> Work order: Because only the text is wanted, repeat the records below exactly and omit the pictures.
── Input for this task ──
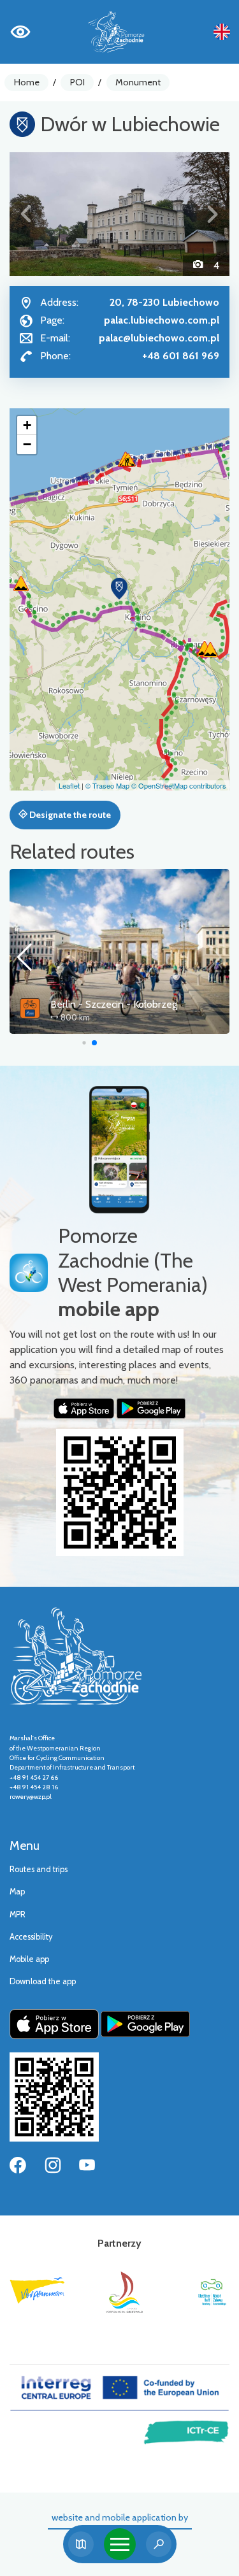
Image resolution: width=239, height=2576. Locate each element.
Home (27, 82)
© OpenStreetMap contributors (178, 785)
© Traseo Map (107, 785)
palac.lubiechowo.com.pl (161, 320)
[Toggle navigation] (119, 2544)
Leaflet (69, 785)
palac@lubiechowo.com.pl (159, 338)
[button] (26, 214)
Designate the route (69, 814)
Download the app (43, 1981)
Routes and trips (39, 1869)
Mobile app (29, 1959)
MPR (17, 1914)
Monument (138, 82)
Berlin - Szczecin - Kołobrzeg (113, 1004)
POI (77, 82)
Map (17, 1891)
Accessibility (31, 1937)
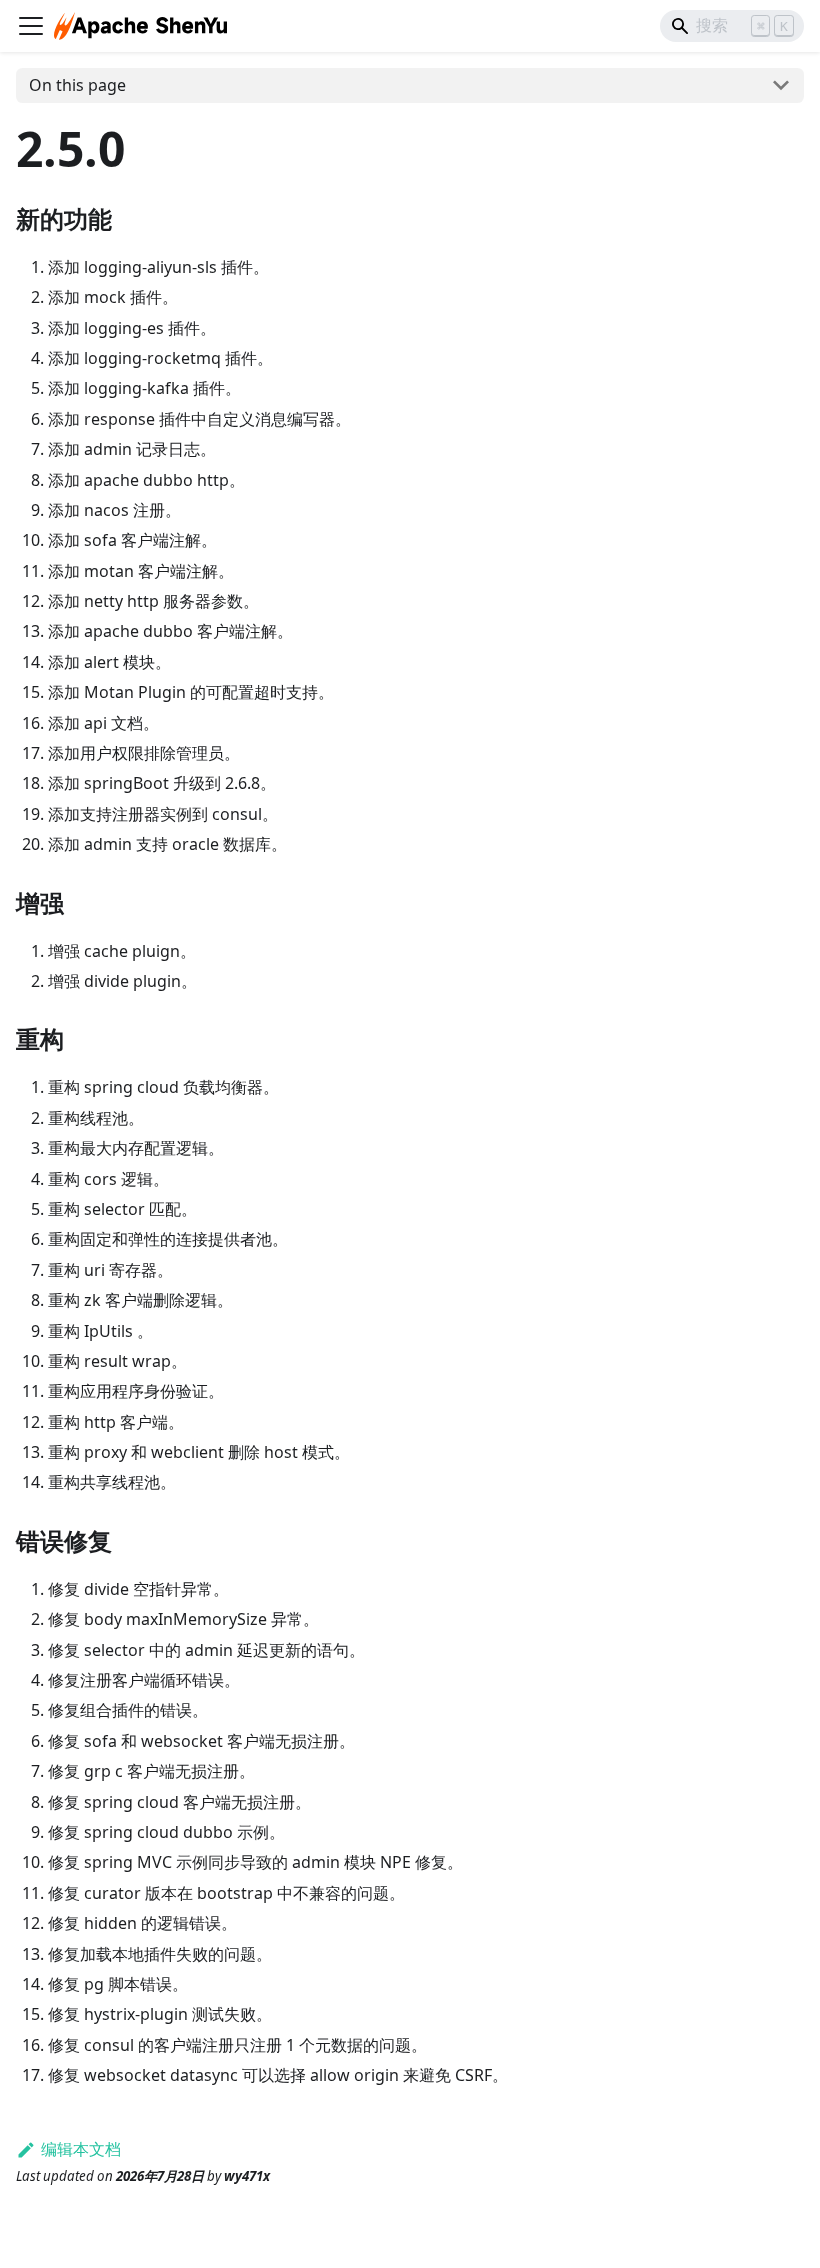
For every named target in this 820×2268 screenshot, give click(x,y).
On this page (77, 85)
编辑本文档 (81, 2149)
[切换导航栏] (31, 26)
───
> Written response:
Image resolution: width=239, height=2576. Locate each element.
Home (27, 82)
© OpenStreetMap contributors (178, 785)
© Traseo Map (107, 785)
palac.lubiechowo.com.pl (161, 320)
[Toggle navigation] (119, 2544)
Leaflet (69, 785)
palac@lubiechowo.com.pl (159, 338)
[button] (26, 214)
Designate the route (69, 814)
Download the app (43, 1981)
Routes and trips (39, 1869)
Mobile app (29, 1959)
MPR (17, 1914)
Monument (138, 82)
Berlin - Szczecin - Kołobrzeg (113, 1004)
POI (77, 82)
Map (17, 1891)
Accessibility (31, 1937)
For every named target in this 820×2268 screenshot, give click(x,y).
On this page (77, 85)
编辑本文档 (81, 2149)
[切换导航栏] (31, 26)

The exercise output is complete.